Kann ein Verlag wie Kunstmann beim internationalen Bieten um Bestseller mithalten?
Nein, aber die meisten dieser Bestseller würden auch gar nicht in unser Programm passen. Das Interessante an unserer Arbeit ist das Entdecken von Autoren. Alexander Fest hat damals Jonathan Franzen entdeckt, da waren seine Bücher noch keine Bestseller. Auch Joanne Rowling war eine Entdeckung, hier hatte Klaus Humann, der Verleger des Carlsen Verlags, die berühmte „Nase”. Auch bei noch unbekannten Autoren steht man in Konkurrenz mit den Kolleginnen und Kollegen, und da bieten wir natürlich mit.
Gibt es in der Krise denn eine neue Vernunft?
Das glaube ich nicht. Jeder ist angewiesen auf bestsellerverdächtige Stoffe. Meiner Wahrnehmung nach ist das Rennen darum eher noch verrückter geworden, weil der Markt sich weiter zuspitzt: Wenige Titel machen immer mehr Umsatz, das Mittelfeld dünnt aus.

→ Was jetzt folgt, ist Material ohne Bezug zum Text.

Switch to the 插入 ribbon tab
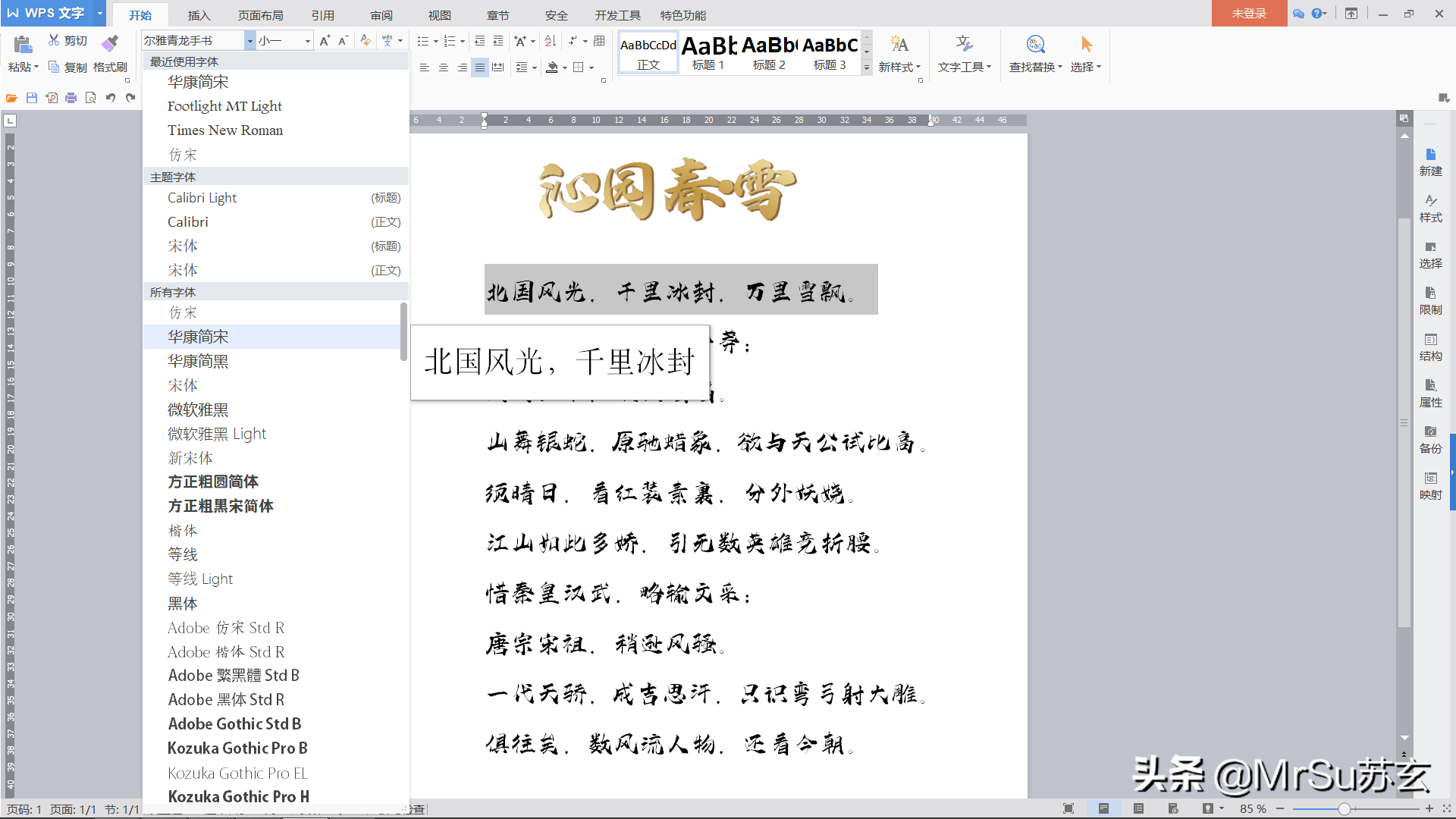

Trotzdem stehen sich viele Verleger eher freundschaftlich gegenüber, die Branche hat etwas Familiäres.
Das stimmt. Und hat vielleicht damit zu tun, dass Verleger und Verlegerinnen immer auch Leser sind und sich für die Bücher aus anderen Verlagen begeistern. Bei aller Konkurrenz haben wir einen gemeinsamen Diskurs.
Und gemeinsame Probleme?
Man kann vieles bedauern. Zum Beispiel, dass die interessanten Literatursendungen im Fernsehen zu einer Sendezeit laufen, wo auch hartnäckig Interessierten die Augen zufallen. Oder dass die Verweildauer eines Romans in den Buchhandlungen immer kürzer wird. Aber was soll das? Da ist man schnell bei dem Satz „Früher war alles besser”, und der ist einfach dumm.